Достоевский – один из наиболее интересных, спорных и даже загадочных писателей в русской литературе. Каждый читатель, каждый критик видят в нем разные грани, делают акцент на разных сторонах его таланта. Поэтому в этом разделе мы постарались дать как можно больше суждений о творчестве этого великого русского писателя.

Но вначале следует обратить внимание на высказывания самого Достоевского о собственном творчестве.
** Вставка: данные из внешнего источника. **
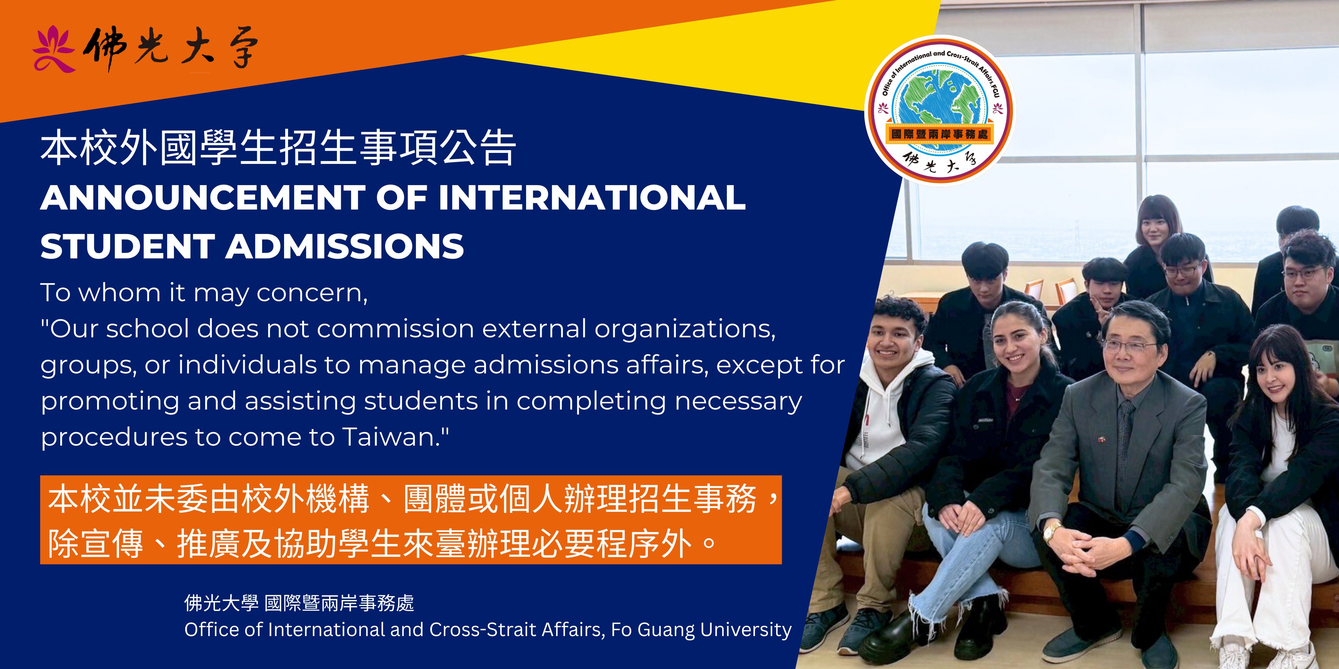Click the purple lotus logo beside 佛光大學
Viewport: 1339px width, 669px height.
(x=53, y=49)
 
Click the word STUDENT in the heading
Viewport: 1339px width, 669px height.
(x=128, y=246)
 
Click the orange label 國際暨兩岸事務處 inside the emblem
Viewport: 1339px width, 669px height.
(x=939, y=134)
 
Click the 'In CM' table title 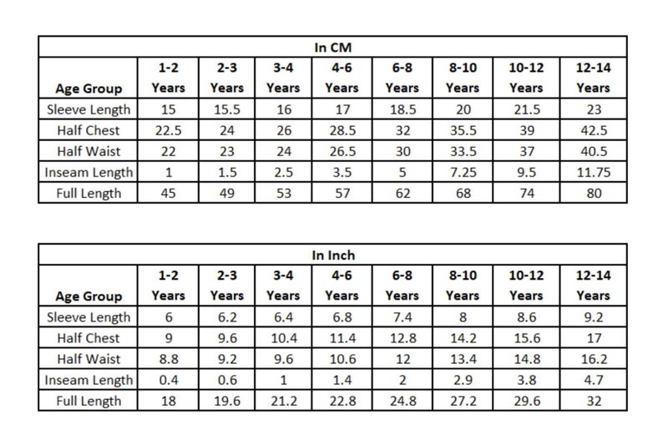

В конце творческого пути, незадолго до смерти он определяет как главный принцип «найти в человеке человека». Это – выражение своеобразного гуманизма Достоевского, его уверенности, что в любом, даже самом плохом человеке есть «искра Божия». Конспективное изложение замысла романа «Преступление и наказание» в письме к М.Н. Каткову поможет разобраться в идейной позиции Достоевского в этом романе, а также в особенностях философско – нравственной проблематики.

Одним из первых откликов на «Преступление и наказание» была статья Д.И. Писарева, разночинско-демократического критика, с которым вы уже знакомы по его статьям о творчестве Островского и Тургенева. Писарев, конечно, понял основной замысел Достоевского – дать картину преступления «философского», убийства «по теории», однако поставил своей задачей полемику с таким объяснением преступления. На протяжении всей статьи Писарев стремиться доказать (где более, где менее успешно), что преступление Раскольникова вызвано чисто материальными причинами, и в первую очередь бедностью. По мысли Писарева, преступление Раскольникова порождено тем, что «среда заела». Такая трактовка была, разумеется, прямо противоположна идее Достоевского.

Совсем иную, очень интересную интерпретацию дает роману «Преступление и наказание» И.Ф. Анненский. Его статья весьма сложна, поэтому обращаться к ней следует лишь тогда, когда сам роман основательно проработан. Анненский показывает, как определенные художественные идеи (смирение, жертвенность, страдание, требование счастья и др.) связываются с образами героев романа и какую сложную композиционную структуру приобретает поэтому роман Достоевского. Связи между персонажами неоднородны: имеет место своеобразное «двойничество»? логическая и внелогическая связь, противопоставление и т. п., что проиллюстрировано графической схемой. Кроме того, в статье Анненского важно обратить внимание на общую оценку «Преступления и наказания» как идеологического романа, причем, в отличие от более поздних произведений Достоевского, автор выступает здесь еще не как проповедник, но как художник.